*AIM OF THE EXERCISE*
Can you reproduce the lines word for word, starting with the line that contains "293x150 pixels." and ending after the line that contains "the NBC Studio", with the pictures left out?

*SUPPLIED DATA*
········
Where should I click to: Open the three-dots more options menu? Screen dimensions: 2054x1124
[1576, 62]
········
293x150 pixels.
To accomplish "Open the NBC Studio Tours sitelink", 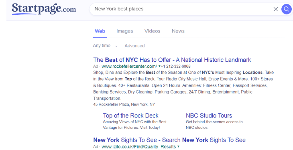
········
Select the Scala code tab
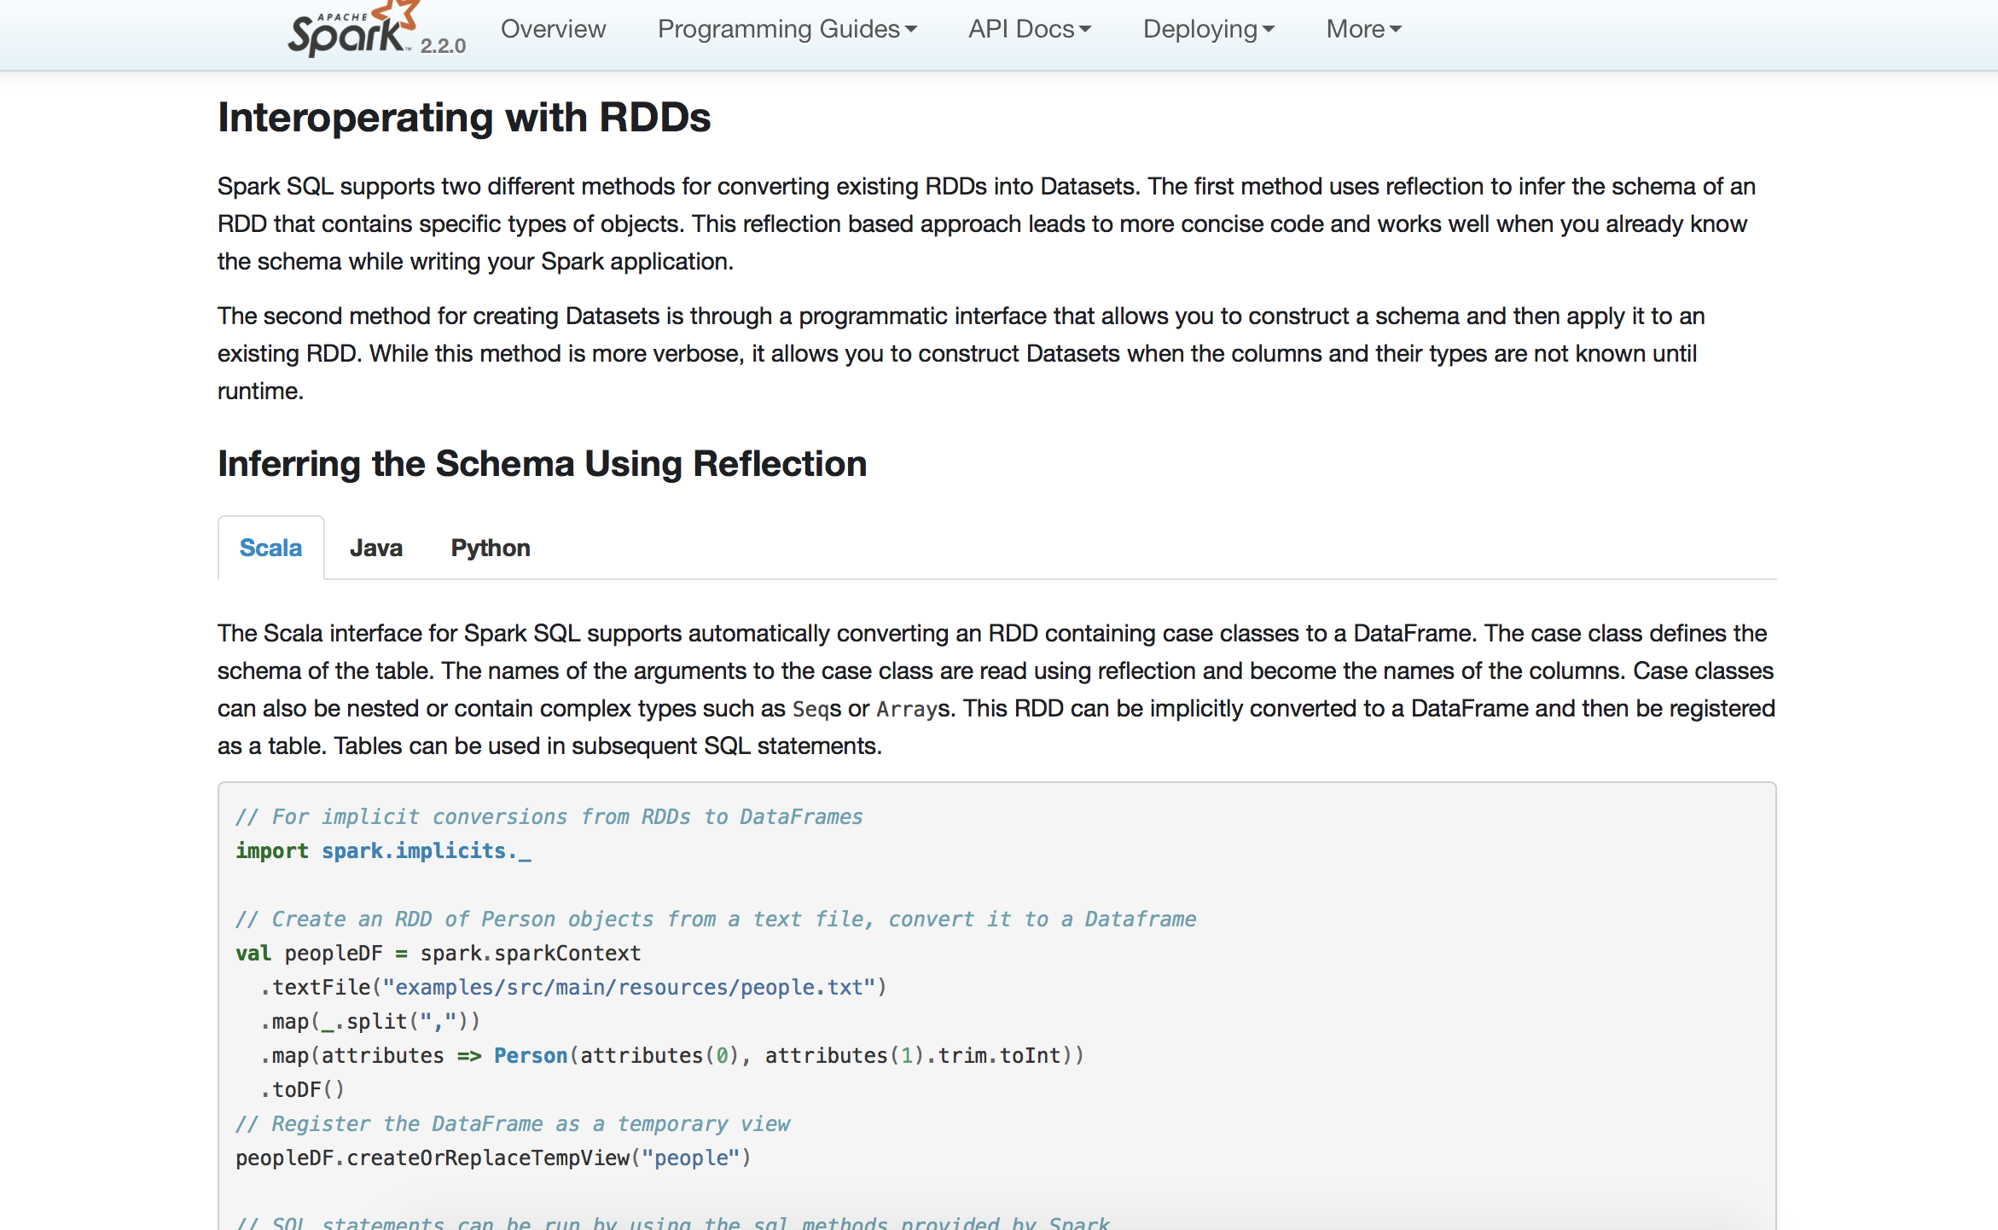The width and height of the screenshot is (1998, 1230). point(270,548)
········
*THE ANSWER*
293x150 pixels.
To accomplish "Open the NBC Studio Tours sitelink", 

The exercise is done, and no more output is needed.